→ Quoted text
GPSolo Magazine is a legal magazine published bimonthly by the General Practice, Solo and Small Firm Division of the American Bar Association (ABA). The magazine is based in Chicago, Illinois.

History and profile
The magazine began its existence under the name The Compleat Lawyer in 1983. GPSolo is devoted to themes of critical importance to lawyers practicing in solo and small firms. Members of the ABA's General Practice, Solo and Small Firm Division receive complimentary subscriptions to GPSolo as one of the benefits of Division membership. Subscriptions are available to nonmembers at a cost of $48 per year or $9.50 per copy.

The popular biannual Technology and Practice Guide features reviews of new technology relevant to the particular needs of general, solo, and small firm lawyers. The magazine also publishes two Best of Sections issues each year featuring top articles from ABA practice group publications.

→ Jobs
1. According to the passage on GPSolo Magazine, under what name did the magazine begin in 1983?
2. Reproduce the passage on GPSolo Magazine between "History and profile" and "or $9.50 per copy.", inclusive.
3. Write the next part of the passage on GPSolo Magazine, picking up after its final sentence.

→ Data section
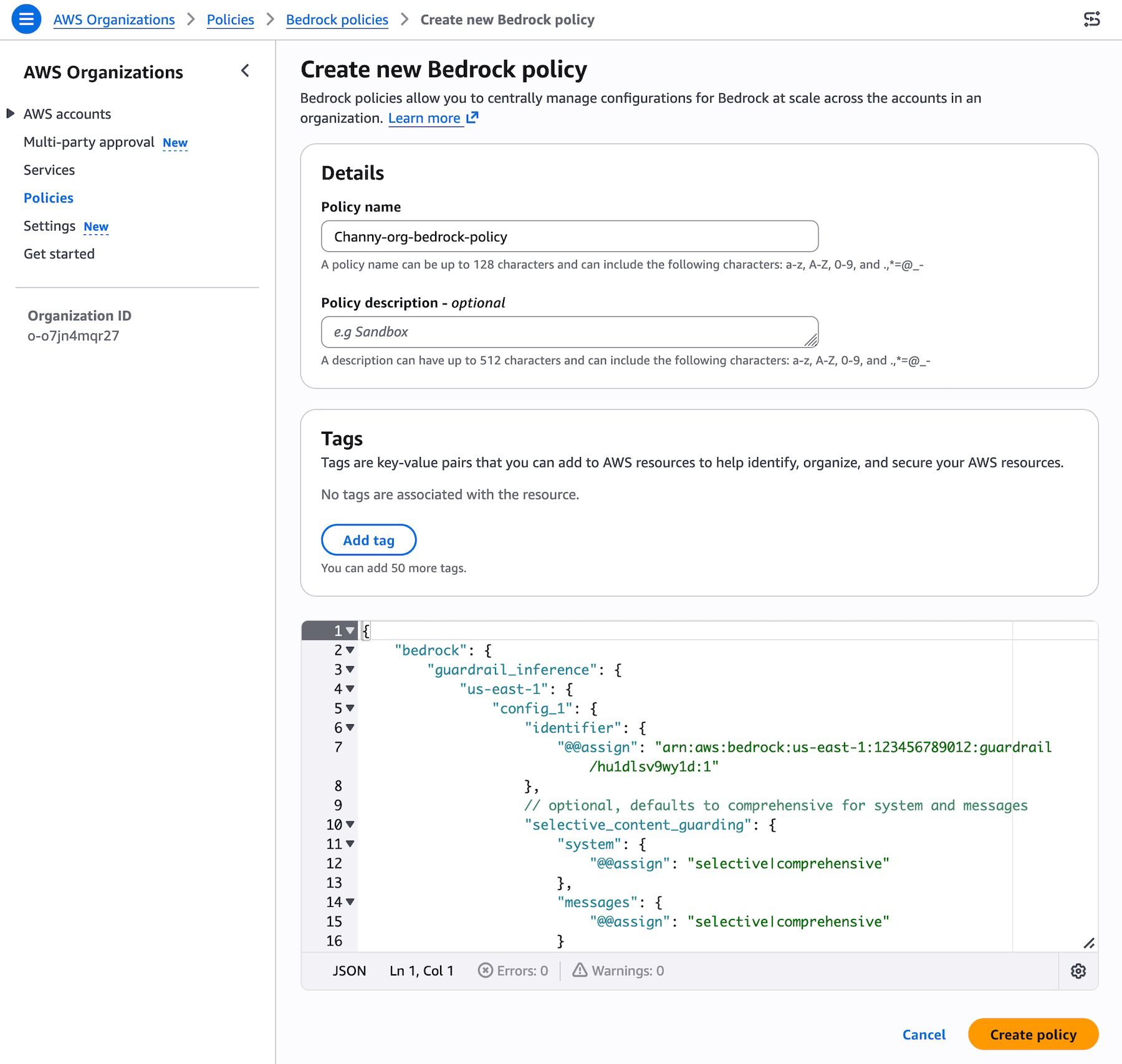Collapse the selective_content_guarding block on line 10

350,823
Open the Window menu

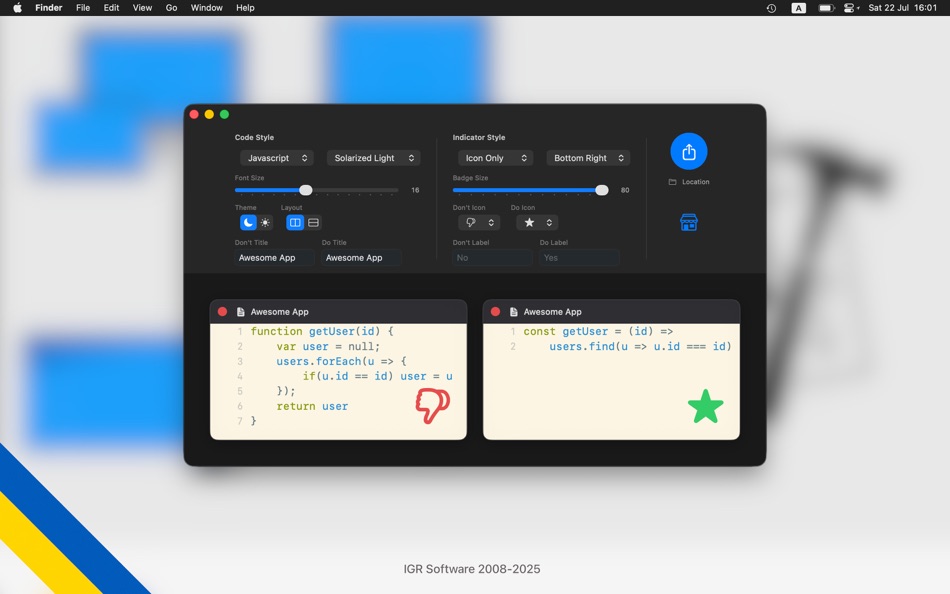tap(206, 7)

→ Answers to each task
1. The Compleat Lawyer

2.
History and profile
The magazine began its existence under the name The Compleat Lawyer in 1983. GPSolo is devoted to themes of critical importance to lawyers practicing in solo and small firms. Members of the ABA's General Practice, Solo and Small Firm Division receive complimentary subscriptions to GPSolo as one of the benefits of Division membership. Subscriptions are available to nonmembers at a cost of $48 per year or $9.50 per copy.

3.
The remaining issues of the magazine are generally "theme" issues, each concentrating on one general subject area. Areas addressed in recent issues include animal law, the law of leisure, sex and the law, privacy and the law, child welfare, old, big, small, law of learning, internet law, family law, estate planning, risky business, rainmaking, ethics and professionalism, and the care and feeding of clients.

Long-time editor-in-chief Jennifer J. Rose guided the magazine from 1995 until 2007, when Joan Burda assumed the editor-in-chief position. Rose resumed responsibilities as editor-in-chief in August, 2010, retiring in August, 2011. Jeff Allen has been editor-in-chief since then. Formerly published eight times per year, the frequency of GPSolo is bimonthly.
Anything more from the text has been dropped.